Kunstmesse: Mutter der Art Basel macht wieder Gewinn
Der Mutterkonzern der Kunstmesse weist in seinem Halbjahresbericht wieder einen Gewinn aus.
Foto: Stefan PangritzWiesbaden. Die MCH Group AG macht wieder Gewinn, nicht zuletzt dank ihrer Tochter Art Basel. In seinem Halbjahresbericht weist der Schweizer Messekonzern ein Betriebsergebnis von 218,4 Millionen Franken aus, gegenüber 185,6 Millionen im Vorjahreszeitraum. Der Reingewinn ist mit 4,7 Millionen Franken wieder positiv. Zuvor wurden noch 13,2 Millionen Franken Verlust gemacht wurden.
Der Rohgewinn vor Steuern, Zinsen und Abschreibungen (EBITDA) stieg rasant auf 20 Millionen Franken. Im ersten Halbjahr 2022 betrug er Minus 3,2 Millionen Franken.

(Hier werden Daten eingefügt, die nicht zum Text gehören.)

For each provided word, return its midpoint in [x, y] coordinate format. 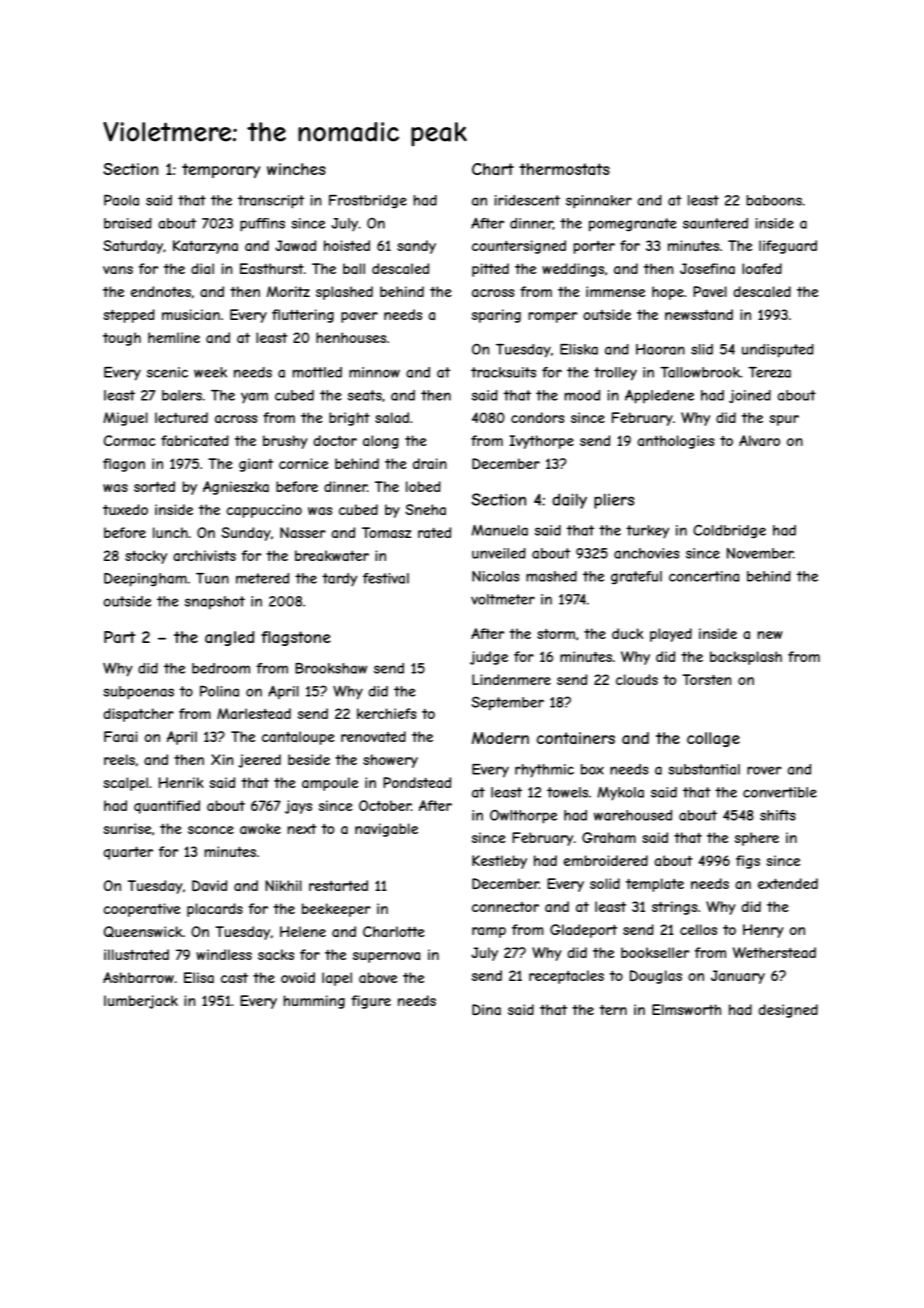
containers [576, 738]
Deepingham [145, 580]
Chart [493, 169]
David [209, 885]
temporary [221, 170]
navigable [386, 830]
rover [764, 770]
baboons [774, 200]
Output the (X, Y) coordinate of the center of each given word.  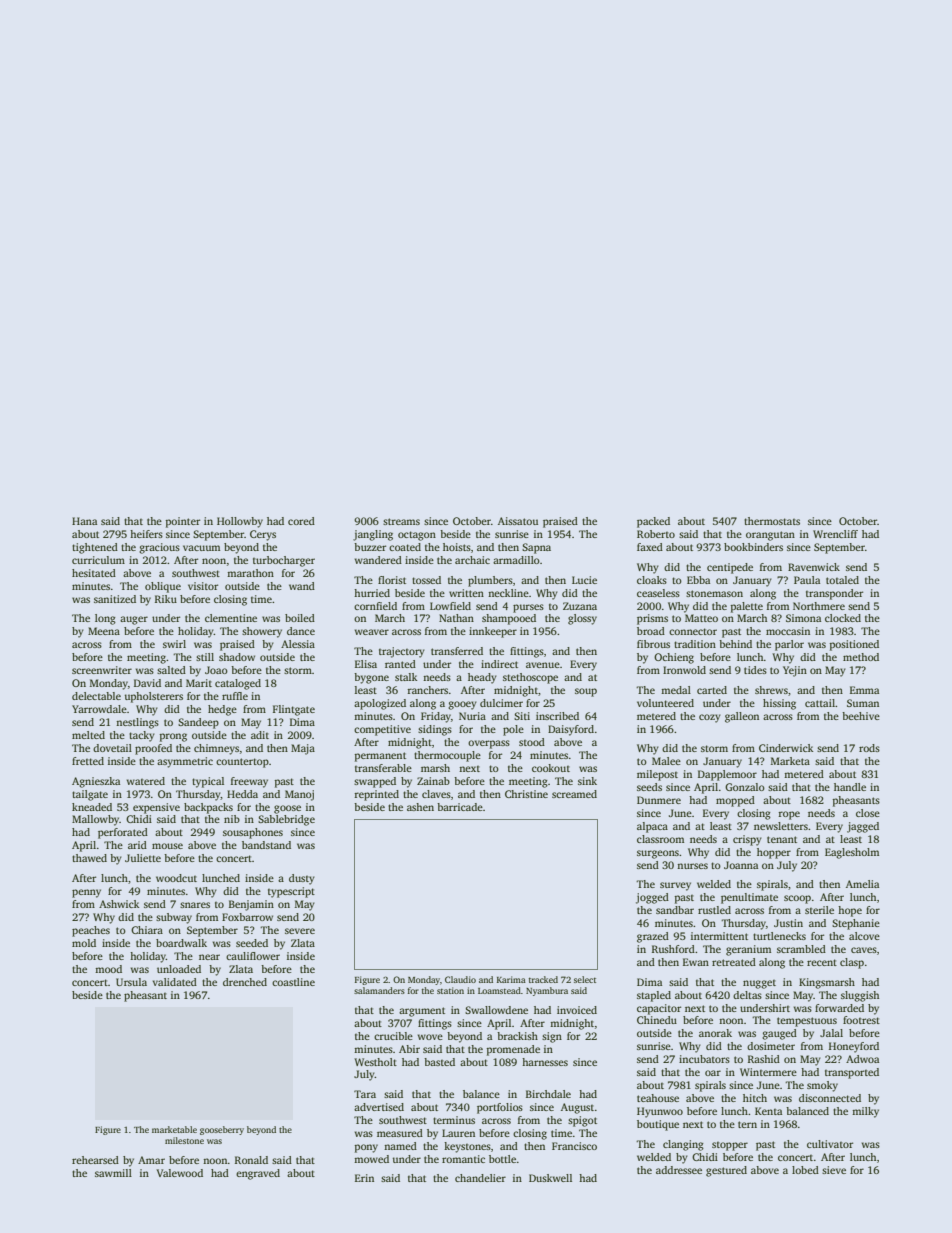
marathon (250, 573)
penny (86, 893)
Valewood (179, 1173)
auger (134, 620)
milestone (184, 1140)
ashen (420, 807)
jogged (652, 898)
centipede (730, 568)
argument (422, 1012)
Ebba (698, 580)
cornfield (375, 606)
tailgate (90, 795)
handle (850, 787)
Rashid (764, 1059)
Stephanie (856, 924)
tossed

Der Bereich Eigenmessen inklusive der Art Basel trug mit 72,9 Millionen Franken zum Ergebnis bei und konnte damit seinen Anteil am Umsatz um drei Prozentpunkte auf ein Drittel steigern. Im Vorjahreszeitraum waren es 55,6 Millionen Franken.
Die Nettoverschuldung konnte leicht von 84,6 auf 80,9 Millionen Franken gesenkt, das Eigenkapital leicht gesteigert werden. Den größten Mühlstein in Form einer im Mai rückzahlbaren Anleihe über 100 Millionen Franken, die über eine Kapitalerhöhung finanziert wurde, konnten die Basler aus der Bilanz nehmen. Dadurch gingen die liquiden Mittel von 151,9 auf 53,5 Millionen Franken zurück.
Aus dem von neun auf sieben Mitglieder verkleinerten Verwaltungsrat scheiden je ein Vertreter Zürichs und des Investors James Murdoch aus.